O Joio e O Trigo

Quando a comida é feita para ser postada, importa se ela é boa?

, especial para o Joio

O que a lasanha mais instagramável de São Paulo, doces com nomes de artistas e uma cafeteria de visual futurista dizem sobre a ‘experiência do consumidor’ e o retrato de uma era de ansiedade pós-pandemia

Ao receber o meu aceno silencioso de “está gravando”, o garçom foi levantando a forma redonda de metal, revelando aos poucos todas as camadas de uma lasanha à bolonhesa, até ela terminar em uma massaroca vermelha oleosa no prato, coberta por um molho branco bastante espesso.

Olhei ao meu redor no salão bem iluminado do restaurante e as outras mesas estavam vivendo o mesmo ritual de derramamento da chamada “lasanha mais instagramável de São Paulo”.

Um casal na mesa vizinha levou até uma luz portátil para filmar o espetáculo com maior riqueza de detalhes. “Essa é a lasanha mais bonita que já vi”, bradou um deles olhando para o iPhone em riste, revelando de que se tratava de um casal de influenciadores.

Após o espetáculo de dez segundos, dei uma garfada generosa na lasanha, tentando pegar todas as camadas de uma vez só. O gosto era de uma lasanha comum, mas três vezes mais salgada. Não estava ruim, mas também não era nada emocionante o bastante como o casal de influenciadores ao lado disse ser.

Lasanha do restaurante Pappagallo Cucina ganhou a fama de ser a mais instagramável.

A pequena descarga de dopamina que senti ao gravar a revelação da comida foi mais gratificante do que comê-la.

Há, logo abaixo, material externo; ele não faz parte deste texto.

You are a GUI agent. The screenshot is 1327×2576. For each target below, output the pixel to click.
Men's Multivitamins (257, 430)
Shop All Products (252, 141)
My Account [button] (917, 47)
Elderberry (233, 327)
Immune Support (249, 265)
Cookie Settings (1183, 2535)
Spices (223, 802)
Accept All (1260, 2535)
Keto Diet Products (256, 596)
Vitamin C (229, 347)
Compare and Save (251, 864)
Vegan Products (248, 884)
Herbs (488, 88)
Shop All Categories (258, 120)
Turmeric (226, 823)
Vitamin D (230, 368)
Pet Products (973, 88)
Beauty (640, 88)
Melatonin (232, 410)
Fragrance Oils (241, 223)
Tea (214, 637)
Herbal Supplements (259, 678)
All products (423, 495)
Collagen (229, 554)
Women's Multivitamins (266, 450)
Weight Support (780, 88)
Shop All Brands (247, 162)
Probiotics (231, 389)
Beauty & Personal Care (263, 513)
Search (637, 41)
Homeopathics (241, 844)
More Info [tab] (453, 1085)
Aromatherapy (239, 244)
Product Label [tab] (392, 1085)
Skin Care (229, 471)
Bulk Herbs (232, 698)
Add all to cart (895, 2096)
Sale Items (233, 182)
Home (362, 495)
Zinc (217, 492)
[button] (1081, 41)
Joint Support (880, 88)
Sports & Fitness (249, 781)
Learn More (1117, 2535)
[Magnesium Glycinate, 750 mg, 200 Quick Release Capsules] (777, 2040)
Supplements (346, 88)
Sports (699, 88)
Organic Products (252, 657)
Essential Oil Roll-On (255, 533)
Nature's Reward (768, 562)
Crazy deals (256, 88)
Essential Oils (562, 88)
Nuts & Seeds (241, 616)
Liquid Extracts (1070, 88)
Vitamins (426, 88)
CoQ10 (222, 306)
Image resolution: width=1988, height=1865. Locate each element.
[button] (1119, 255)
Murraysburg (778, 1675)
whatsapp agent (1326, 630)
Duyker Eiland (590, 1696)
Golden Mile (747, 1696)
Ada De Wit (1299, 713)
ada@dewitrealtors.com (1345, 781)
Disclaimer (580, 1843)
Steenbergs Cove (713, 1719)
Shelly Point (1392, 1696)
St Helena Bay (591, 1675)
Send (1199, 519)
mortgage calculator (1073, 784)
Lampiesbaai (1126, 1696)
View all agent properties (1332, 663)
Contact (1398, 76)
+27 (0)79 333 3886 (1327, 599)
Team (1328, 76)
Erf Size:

E eu gosto muito de comer.

O prato custou R$ 79 no cardápio de almoço executivo, preço que cobriu também uma entrada e uma sobremesa. Voltei para casa com a típica expressão no rosto de quem comeu mal e pagou muito por isso.

A lasanha desconstruída foi a primeira parte de uma aventura que embarquei a pedido de O Joio e O Trigo. Com um orçamento, um celular e um bloquinho de notas no bolso, percorri alguns dos estabelecimentos mais bombados nas redes sociais para descobrir se uma comida vendida como “instagramável” é boa ou apenas mais um objeto para postar nas nossas redes sociais. 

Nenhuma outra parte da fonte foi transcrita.